Produce a verbatim copy of the following records, leaving out all pictures.

┌─ PROVIDED ENTRIES

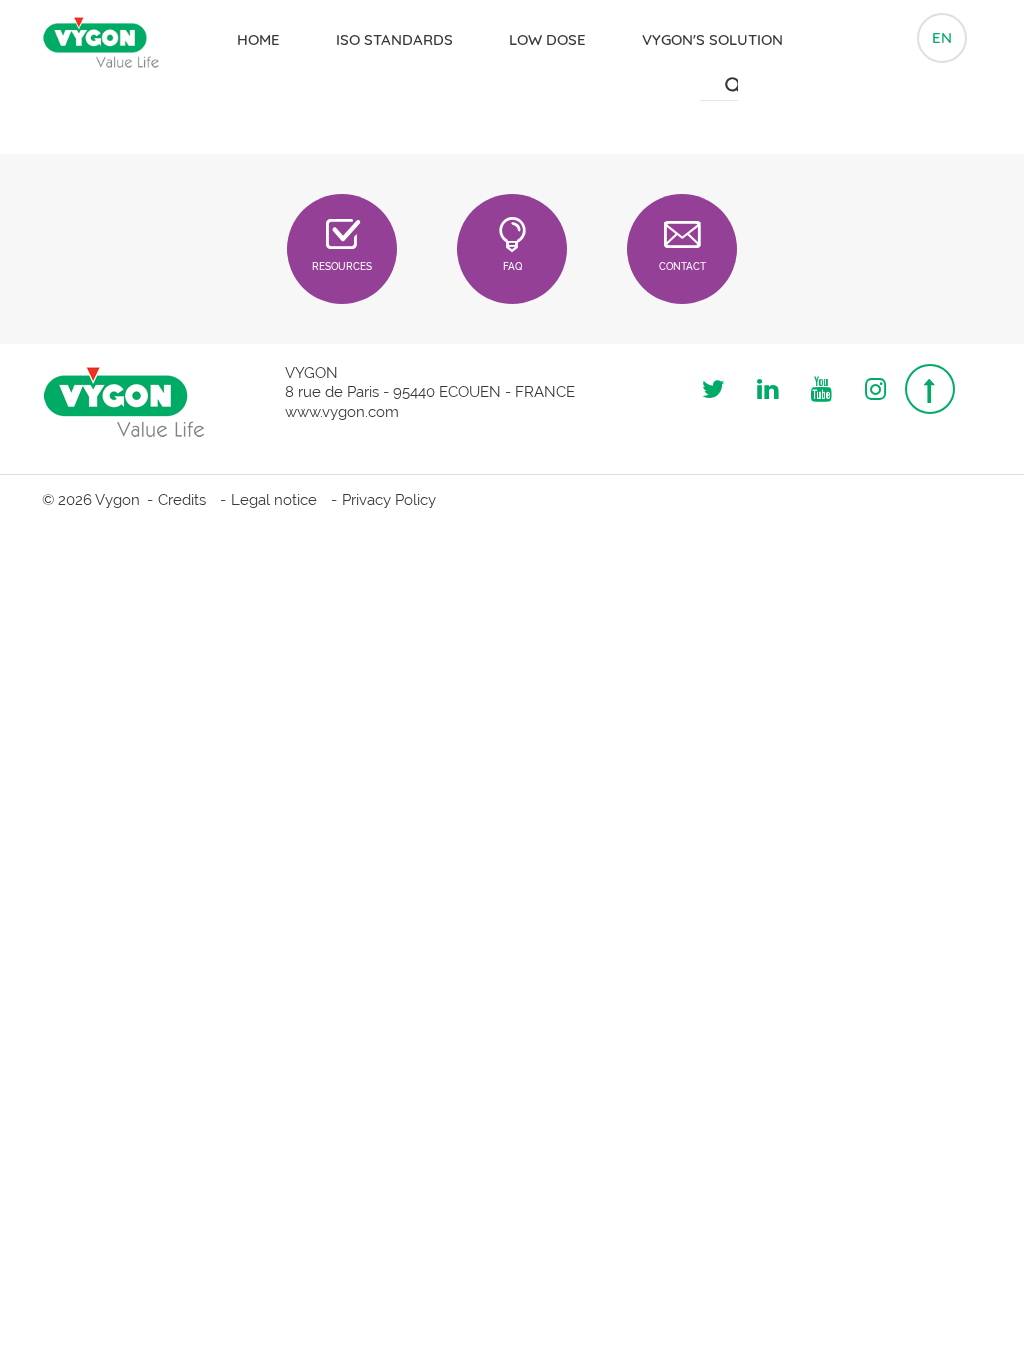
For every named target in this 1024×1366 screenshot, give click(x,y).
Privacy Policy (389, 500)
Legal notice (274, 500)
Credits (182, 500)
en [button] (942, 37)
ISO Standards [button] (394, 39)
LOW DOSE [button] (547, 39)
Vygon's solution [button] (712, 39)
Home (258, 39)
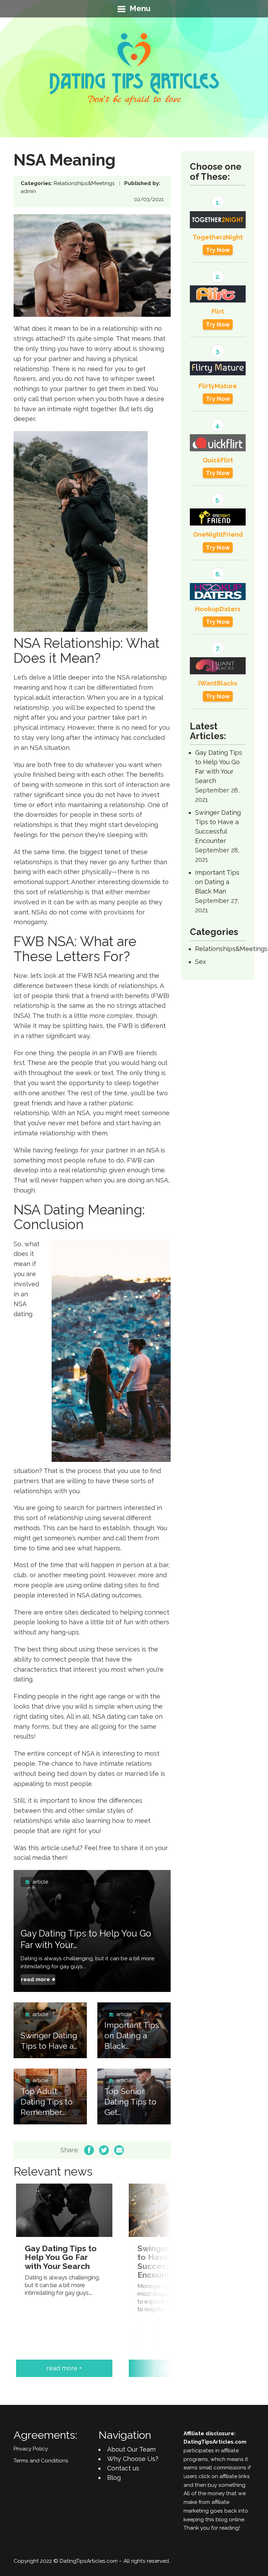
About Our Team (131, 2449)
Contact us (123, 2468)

└─

• _ANSWER FOR THIS EXERCISE_:
For every named target in this 1024×1366 screenshot, give click(x,y).
Privacy Policy (389, 500)
Legal notice (274, 500)
Credits (182, 500)
en [button] (942, 37)
ISO Standards [button] (394, 39)
LOW DOSE [button] (547, 39)
Vygon's solution [button] (712, 39)
Home (258, 39)
About Our Team (131, 2449)
Contact us (123, 2468)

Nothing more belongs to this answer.